- **INSTRUCTION**
Revise the material below, replacing every "tab" with "panel" and leaving everything else unchanged.

- **RECORDS FOR THIS EXERCISE**
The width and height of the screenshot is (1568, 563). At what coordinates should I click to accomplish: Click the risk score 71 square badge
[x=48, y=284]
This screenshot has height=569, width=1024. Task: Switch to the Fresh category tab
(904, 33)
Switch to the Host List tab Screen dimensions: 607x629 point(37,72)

- **EXERCISE ANSWER**
The width and height of the screenshot is (1568, 563). At what coordinates should I click to accomplish: Click the risk score 71 square badge
[x=48, y=284]
This screenshot has height=569, width=1024. Task: Switch to the Fresh category panel
(904, 33)
Switch to the Host List panel Screen dimensions: 607x629 point(37,72)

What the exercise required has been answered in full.